• _Stated task A_: Duplicate the passage of the investment blog text between "Thursday, January 31, 2013" and "seven major setbacks.", inclusive.
• _Stated task B_:
Answer these questions from the investment blog text:
(i) What return did the S&P 500 Index post for the year 2012?
(ii) According to the Stock Trader's Almanac, how many times since 1950 have stocks finished the year lower after gaining in January?
(iii) Since 1900, what was the S&P 500's median YTD decline in the first year of the four-year presidential cycle?
• _Stated task C_: List every percentage figure stated in the investment blog text, in the order they appear.

Thursday, January 31, 2013

Investor Letter: 4th Quarter 2012

For the year 2012 the S&P 500 Index returned 16% and the market's gain has continued in 2013 with the S&P 500 increasing over 5% in January. If there is truth to the market adage of "so goes January, so goes the rest of the year," the balance of 2013 will be rewarding for equity investors. According to the Stock Trader's Almanac, since 1950, stocks have finished lower for the year only three times after posting gains in January. The January effect has been correct 89% of the time since 1950, suffering only seven major setbacks.

As noted in our Investor Letter, and as we analyze the capital markets and project expected long-term returns and risks, at HORAN we believe we are in an environment that favors equities and alternative investments over bonds. Two components of risk, inflation risk and interest rate risk, give us concern about the prospect of positive real returns in diversified fixed income portfolios. Potential short-term shocks like the debt ceiling debate and sequestration in Washington may be catalysts for an equity market pullback. In our  Investor Letter, we attempt to outline our case that supports equities over the longer term.

The complete Letter can be accessed directly from our website at this link: 4th Quarter Investor Letter.

From The Blog of HORAN Capital Advisors

Sunday, January 27, 2013

Market Corrections In Post Election Years

In spite of the strong market advance from its low in mid November, post election year markets have experienced their largest decline from the market's prior year close. In a recent report by Standard and Poor's, they note,
"Since 1900, the S&P 500 recorded its deepest median YTD decline during the first year of the four-year presidential cycle at -12% versus declines of 11%, 3% and 4% for years 2, 3, and 4, respectively."

• _Data extract_:
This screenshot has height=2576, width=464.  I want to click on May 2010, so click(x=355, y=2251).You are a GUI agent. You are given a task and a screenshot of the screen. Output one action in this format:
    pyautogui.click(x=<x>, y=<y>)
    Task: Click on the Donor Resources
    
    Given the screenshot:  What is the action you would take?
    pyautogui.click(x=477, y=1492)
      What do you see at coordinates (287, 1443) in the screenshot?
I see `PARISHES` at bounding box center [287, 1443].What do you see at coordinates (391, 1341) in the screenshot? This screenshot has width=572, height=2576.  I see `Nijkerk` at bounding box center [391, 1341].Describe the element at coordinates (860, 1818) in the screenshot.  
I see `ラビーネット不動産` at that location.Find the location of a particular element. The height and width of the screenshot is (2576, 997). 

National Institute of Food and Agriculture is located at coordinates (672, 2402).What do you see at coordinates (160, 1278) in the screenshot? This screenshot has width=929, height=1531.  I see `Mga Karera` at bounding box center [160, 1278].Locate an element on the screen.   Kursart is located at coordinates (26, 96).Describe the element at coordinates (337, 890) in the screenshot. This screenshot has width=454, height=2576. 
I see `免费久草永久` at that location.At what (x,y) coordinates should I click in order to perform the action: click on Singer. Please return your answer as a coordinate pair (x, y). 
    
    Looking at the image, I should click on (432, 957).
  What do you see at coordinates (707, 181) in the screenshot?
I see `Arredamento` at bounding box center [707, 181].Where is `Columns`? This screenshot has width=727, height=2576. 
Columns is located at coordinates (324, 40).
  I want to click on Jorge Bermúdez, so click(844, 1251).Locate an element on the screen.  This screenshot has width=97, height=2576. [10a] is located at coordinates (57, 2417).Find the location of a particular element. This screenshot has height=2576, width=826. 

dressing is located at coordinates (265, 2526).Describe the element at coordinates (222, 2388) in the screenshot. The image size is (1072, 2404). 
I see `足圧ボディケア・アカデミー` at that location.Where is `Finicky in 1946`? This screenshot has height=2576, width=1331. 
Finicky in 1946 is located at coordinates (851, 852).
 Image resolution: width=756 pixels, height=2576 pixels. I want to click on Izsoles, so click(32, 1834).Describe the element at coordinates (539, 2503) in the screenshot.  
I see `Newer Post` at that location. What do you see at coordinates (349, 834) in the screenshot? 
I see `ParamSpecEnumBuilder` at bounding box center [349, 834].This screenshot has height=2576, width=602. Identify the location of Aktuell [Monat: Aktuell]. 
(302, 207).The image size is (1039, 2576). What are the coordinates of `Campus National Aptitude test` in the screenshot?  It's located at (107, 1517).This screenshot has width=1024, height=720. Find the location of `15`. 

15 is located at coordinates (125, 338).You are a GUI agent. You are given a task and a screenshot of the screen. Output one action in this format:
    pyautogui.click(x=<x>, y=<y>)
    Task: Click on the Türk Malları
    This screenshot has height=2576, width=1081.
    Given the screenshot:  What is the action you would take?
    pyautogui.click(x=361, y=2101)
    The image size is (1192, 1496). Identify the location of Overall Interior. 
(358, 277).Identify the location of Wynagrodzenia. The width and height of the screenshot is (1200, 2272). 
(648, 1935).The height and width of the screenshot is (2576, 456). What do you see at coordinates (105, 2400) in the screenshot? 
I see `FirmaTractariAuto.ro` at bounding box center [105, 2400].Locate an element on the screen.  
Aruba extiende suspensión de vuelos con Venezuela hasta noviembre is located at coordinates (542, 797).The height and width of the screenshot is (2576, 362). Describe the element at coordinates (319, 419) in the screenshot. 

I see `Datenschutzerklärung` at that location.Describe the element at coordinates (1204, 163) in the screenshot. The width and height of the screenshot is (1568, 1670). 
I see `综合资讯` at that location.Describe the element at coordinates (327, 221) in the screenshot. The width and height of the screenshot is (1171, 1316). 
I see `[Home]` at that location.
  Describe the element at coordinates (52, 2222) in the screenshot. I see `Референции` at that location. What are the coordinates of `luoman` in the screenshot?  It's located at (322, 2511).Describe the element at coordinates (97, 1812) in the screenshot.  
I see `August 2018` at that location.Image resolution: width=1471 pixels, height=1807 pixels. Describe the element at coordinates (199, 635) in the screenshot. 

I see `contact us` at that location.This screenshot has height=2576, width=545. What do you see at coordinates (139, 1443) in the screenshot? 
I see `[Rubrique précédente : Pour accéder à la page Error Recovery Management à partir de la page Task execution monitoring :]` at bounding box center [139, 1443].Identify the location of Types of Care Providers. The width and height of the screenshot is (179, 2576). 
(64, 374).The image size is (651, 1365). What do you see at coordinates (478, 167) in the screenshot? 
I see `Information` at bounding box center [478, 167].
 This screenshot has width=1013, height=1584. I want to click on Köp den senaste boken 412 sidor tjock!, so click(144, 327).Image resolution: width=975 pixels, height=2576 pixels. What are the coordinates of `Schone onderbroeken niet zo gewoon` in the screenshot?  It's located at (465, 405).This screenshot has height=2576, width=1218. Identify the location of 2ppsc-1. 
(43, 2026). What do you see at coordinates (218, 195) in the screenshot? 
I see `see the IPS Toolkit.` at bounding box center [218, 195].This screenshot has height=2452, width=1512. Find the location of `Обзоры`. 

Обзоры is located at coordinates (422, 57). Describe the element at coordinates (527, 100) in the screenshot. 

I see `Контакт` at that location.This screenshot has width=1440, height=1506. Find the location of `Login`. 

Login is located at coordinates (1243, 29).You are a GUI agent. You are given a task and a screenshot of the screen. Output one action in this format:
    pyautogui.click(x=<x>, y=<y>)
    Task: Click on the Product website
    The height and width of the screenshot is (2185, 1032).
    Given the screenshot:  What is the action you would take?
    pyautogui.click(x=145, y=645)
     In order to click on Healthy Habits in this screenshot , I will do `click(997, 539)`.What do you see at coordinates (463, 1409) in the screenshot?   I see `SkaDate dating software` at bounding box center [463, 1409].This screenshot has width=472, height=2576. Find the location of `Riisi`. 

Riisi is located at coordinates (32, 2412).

• _Task answer A_:
Thursday, January 31, 2013

Investor Letter: 4th Quarter 2012

For the year 2012 the S&P 500 Index returned 16% and the market's gain has continued in 2013 with the S&P 500 increasing over 5% in January. If there is truth to the market adage of "so goes January, so goes the rest of the year," the balance of 2013 will be rewarding for equity investors. According to the Stock Trader's Almanac, since 1950, stocks have finished lower for the year only three times after posting gains in January. The January effect has been correct 89% of the time since 1950, suffering only seven major setbacks.

• _Task answer B_:
(i) 16%
(ii) Three times
(iii) -12%

• _Task answer C_:
16%
5%
89%
-12%
11%
3%
4%